Nowe iPhone’y z dłuższym czasem pracy
Podczas wrześniowej konferencji Apple nie podało pojemności akumulatorów. Firma nie wspomina o tym również na oficjalnej stronie w sekcji specyfikacji. Otrzymujemy wyłącznie informację, że iPhone 11 potrafi zapewnić nawet o godzinę dłuższy czas pracy względem modelu XR. Z kolei iPhone 11 Pro to do 4 godzin wydajniejsza bateria w porównaniu z iPhonem XS, a iPhone 11 Pro Max ma osiągać wyniki do 5 godzin lepsze względem XS Max.
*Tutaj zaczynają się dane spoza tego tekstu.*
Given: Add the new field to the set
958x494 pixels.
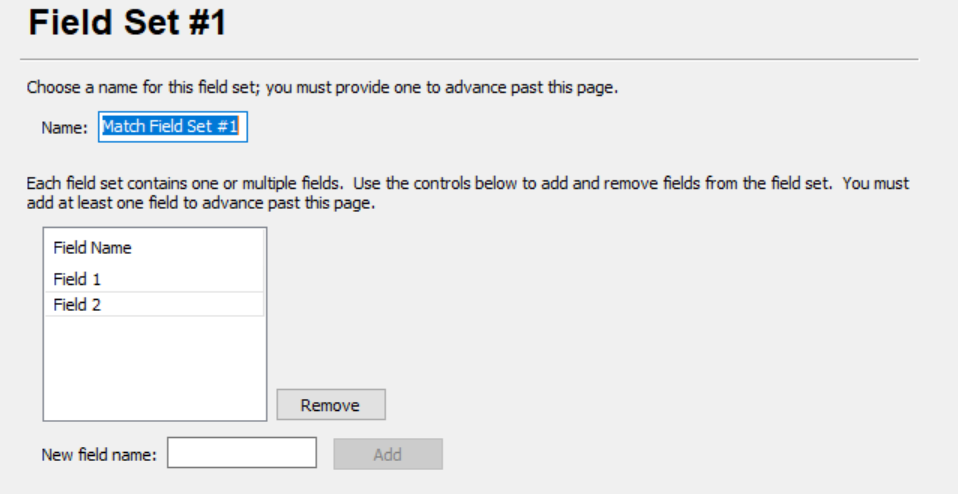Looking at the screenshot, I should click(387, 454).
iPady Pro przestaną zachwycać wyglądem – na ich plecach wyrośnie nowy moduł kamery
Cóż, dane Apple niewiele nam mówią, oprócz tego, że jest po prostu lepiej względem poprzedniej generacji. Niewykluczone, że faktycznie tak jest. Pierwsze recenzje, które pojawiły się już w internecie, wskazują, że nowe iPhone’y potrafią zapewnić więcej godzin działania bez sięgania po ładowarkę.
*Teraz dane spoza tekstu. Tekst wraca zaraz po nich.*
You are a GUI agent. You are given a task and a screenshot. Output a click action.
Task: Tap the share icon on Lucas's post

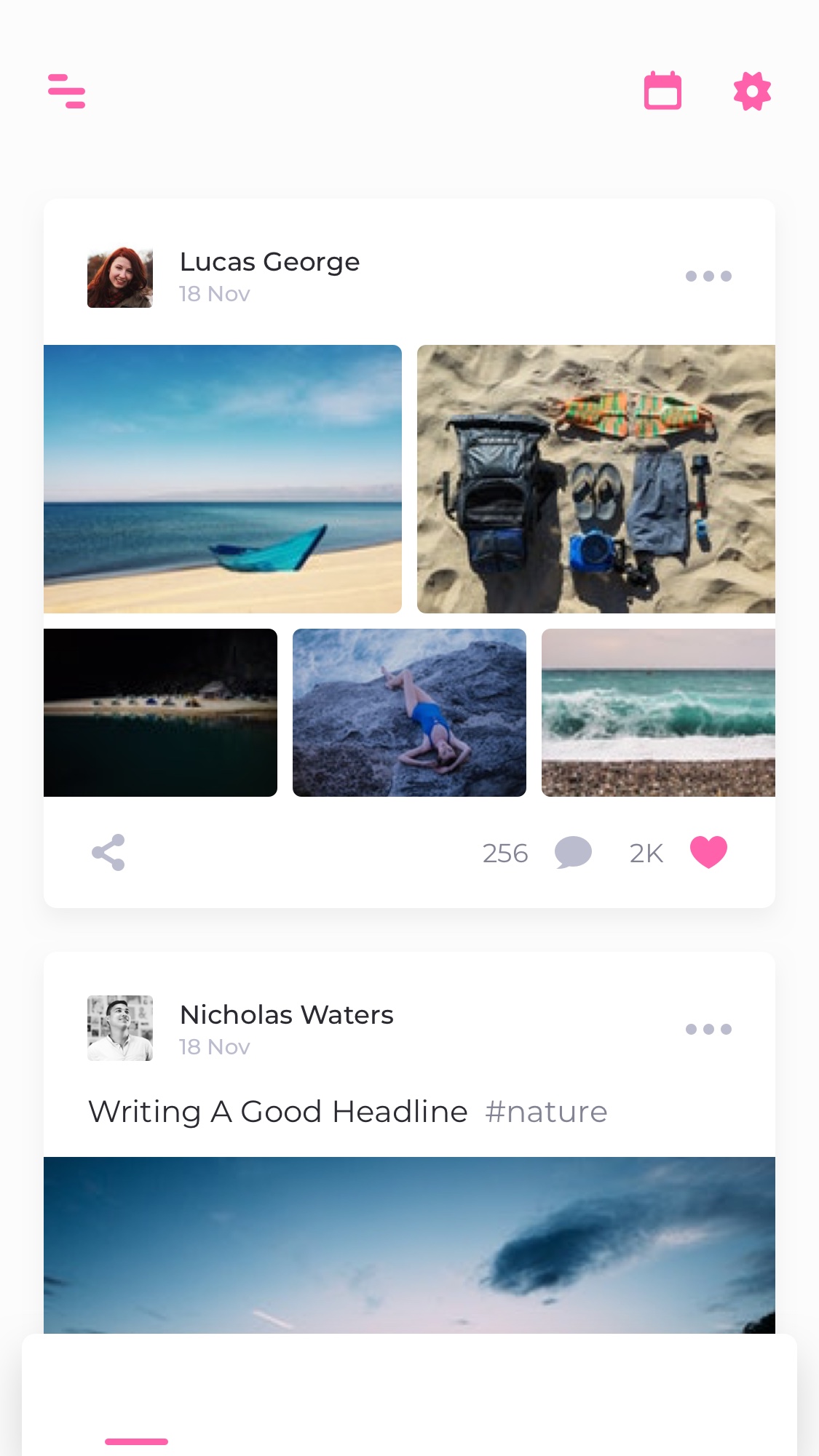coord(108,853)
Jakie akumulatory znajdziemy w nowych iPhone’ach?
Wiemy, że jest lepiej, ale jaką pojemność mają baterie? Z odpowiedzią przychodzą dane opublikowane w bazie TENAA. Warto zaznaczyć, że rok temu dane z TENAA pozwoliły na poznanie faktycznej pojemności akumulatorów w iPhonie XR i modelach z linii XS.
Dane przedstawiają się następująco:
- iPhone 11 – 3110 mAh
- iPhone 11 Pro – 3046 mAh
- iPhone 11 Pro Max – 3969 mAh
Nastąpiła więc wyraźna poprawa względem zeszłorocznych modeli, które zostały wyposażone w akumulatory:
- iPhone XR – 2942 mAh
- iPhone XS – 2658 mAh
- iPhone XS Max – 3174 mAh
Dane w TENAA potwierdzają wcześniejsze doniesienia o pamięci operacyjnej w tegorocznych iPhone’ach. Apple w każdym modelu, zarówno w tańszym 11, jak i topowym Pro Max, postawiło na 4 GB RAM. Wartość jak najbardziej wystarczająca do komfortowego korzystania z iOS, ale w modelach Pro jednak dodatkowe 2 GB mogłoby pozytywnie wpłynąć na możliwości smartfona za 2-3 lata, gdy aplikacje i gry mogą być bardziej wymagające.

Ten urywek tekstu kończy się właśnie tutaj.